The last decade had seen significant progress made in identifying genetic factors underlying schizophrenia, bipolar disorder, and other psychiatric disorders. Hundred, if not thousands, of common genetic variants, are common risk factors for schizophrenia and other psychotic disorders. The impact of each modification, however, is both quite small and indecisive in determining risk.

In this study, Levy described a variant that is characterized by an increase in the number of copies of specific genes (i.e., a copy number variant or CNV), is effectively due to the presence of a small extra chromosome. This CNV includes the gene encoding the enzyme glycine decarboxylase (GLDC). According to Levy, the compelling aspect is that this CNV can be linked to pathophysiology, and, as the new study shows, to treatment.

As a co-agonist at the NMDA receptor, a type of excitatory glutamate receptor, GLDC breaks down glycine. The participant in the survey has four, instead of the usual two, copies of the GLDC gene.

Uwe Rudolph, MD, former director of the Laboratory of Genetic Neuropharmacology at McLean Hospital, said that they then predicted that they would have increased glycine breakdown and thus less glycine available at the glycine modulatory site of the NMDA receptor. This results in NMDA receptor hypofunction.

For some time now, the NMDA receptor has been considered an essential factor in the pathophysiology of schizophrenia.

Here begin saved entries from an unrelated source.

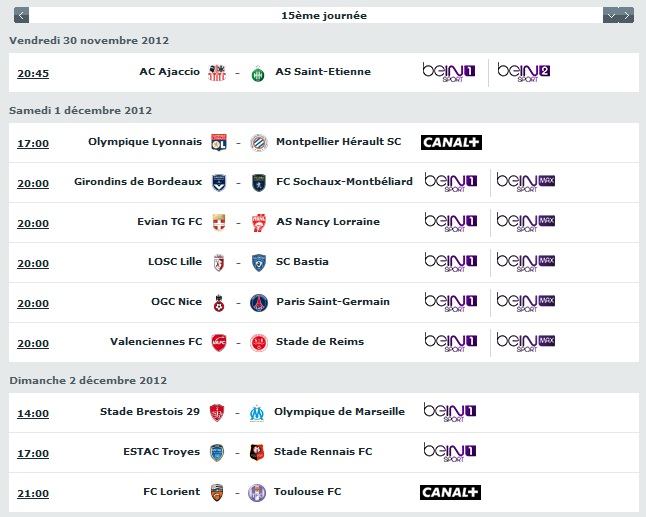Open the 21:00 FC Lorient match time link
646x517 pixels.
(33, 493)
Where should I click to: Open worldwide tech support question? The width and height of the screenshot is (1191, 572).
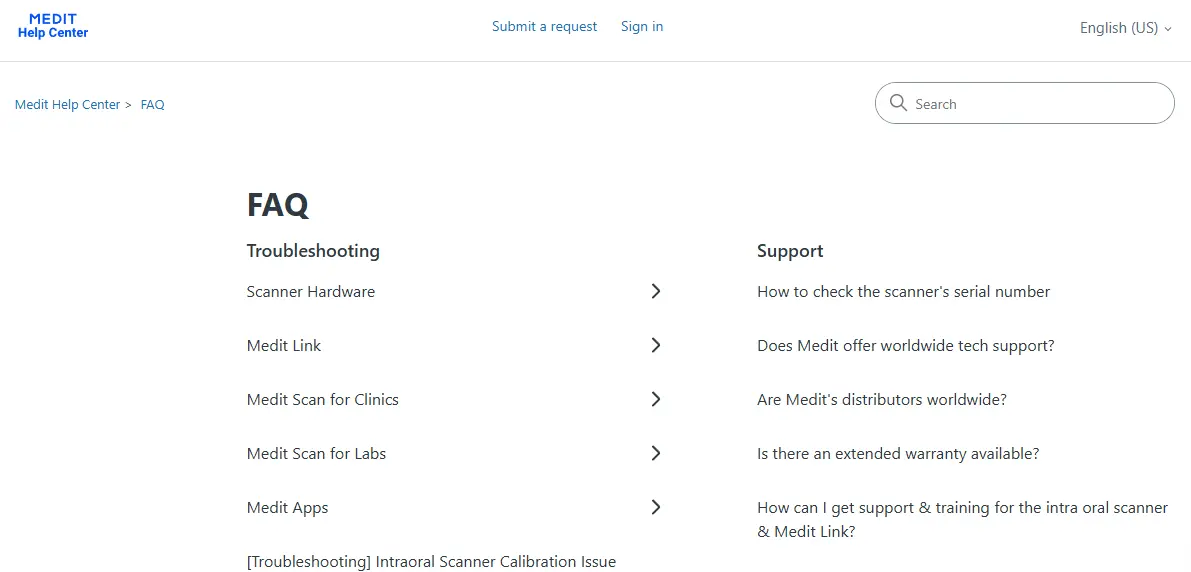[x=905, y=346]
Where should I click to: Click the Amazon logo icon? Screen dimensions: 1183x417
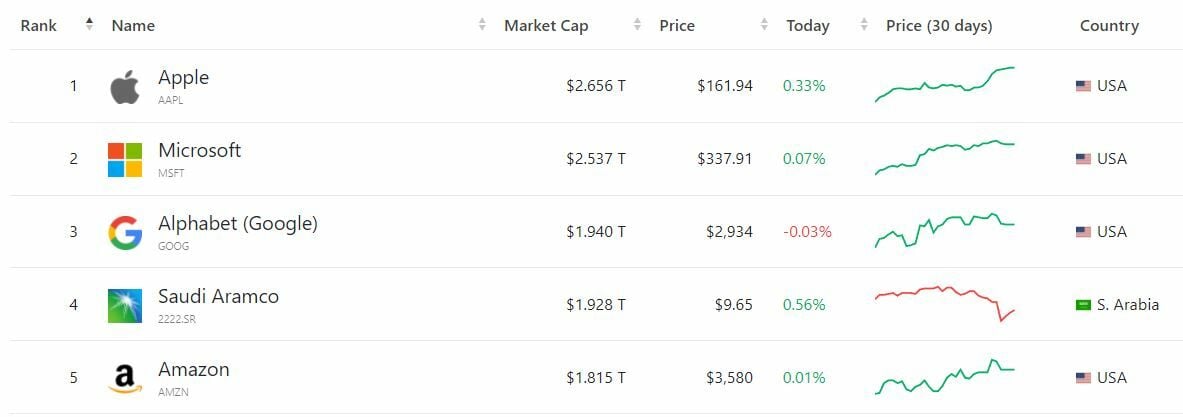125,379
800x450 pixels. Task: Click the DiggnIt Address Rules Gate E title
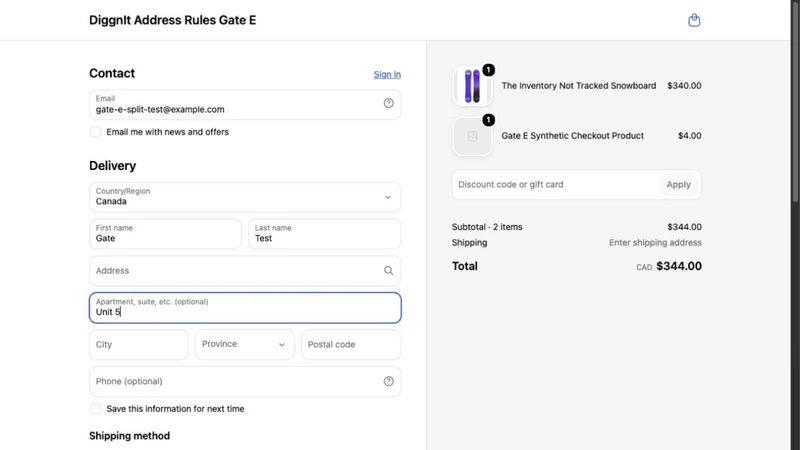172,20
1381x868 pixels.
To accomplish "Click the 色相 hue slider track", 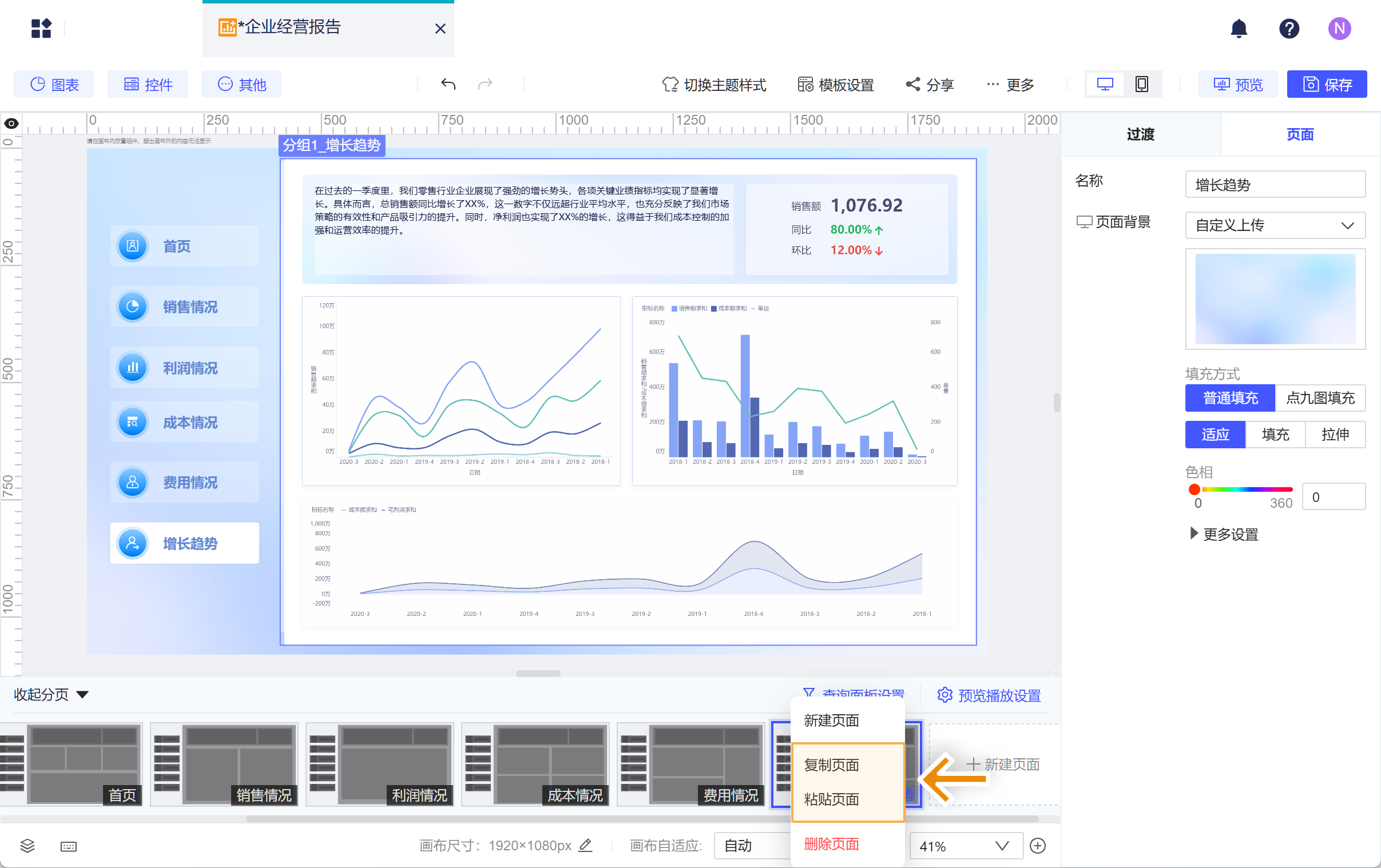I will [x=1243, y=489].
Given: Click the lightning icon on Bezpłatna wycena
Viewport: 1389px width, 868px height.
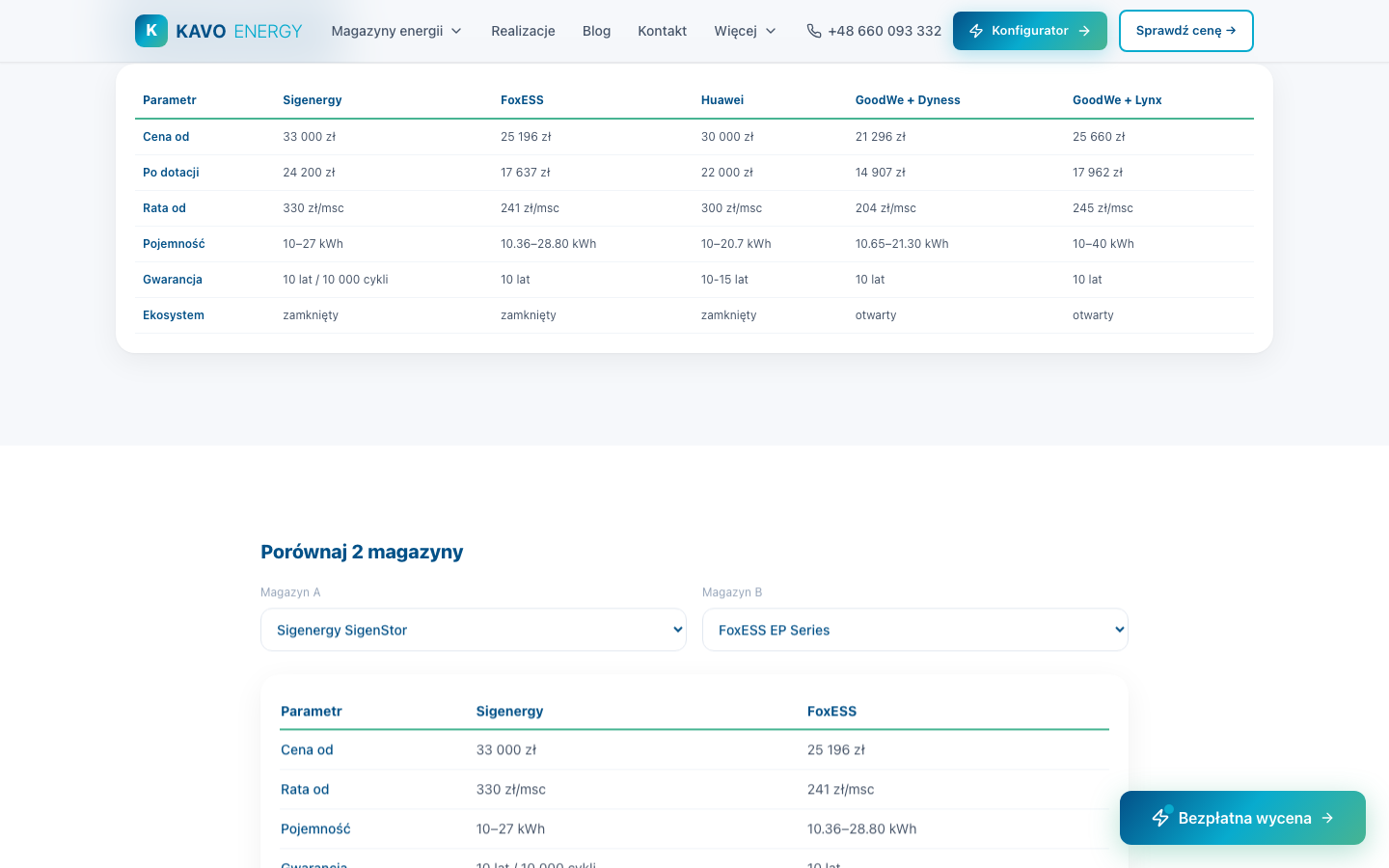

Variants in genes associated with NMDA receptor function are overrepresented in schizophrenia. Levy noted that the presence of an increased number of copies of GLDC raised the question of whether this CNV is medically actionable in individuals with this mutation.

Explaining further, Levy said that starting with individual carriers of the mutation, meaning using a 'genotype-first' approach; they sought to determine whether the predicted reduced glycine availability attributable to the increased copy number could be potentially normalized with agents that increase glycine or D-serine availability. This approach contrasts the regular standard clinical practice of treating individuals based on clinical symptoms or diagnosis independent of specific genetic variants.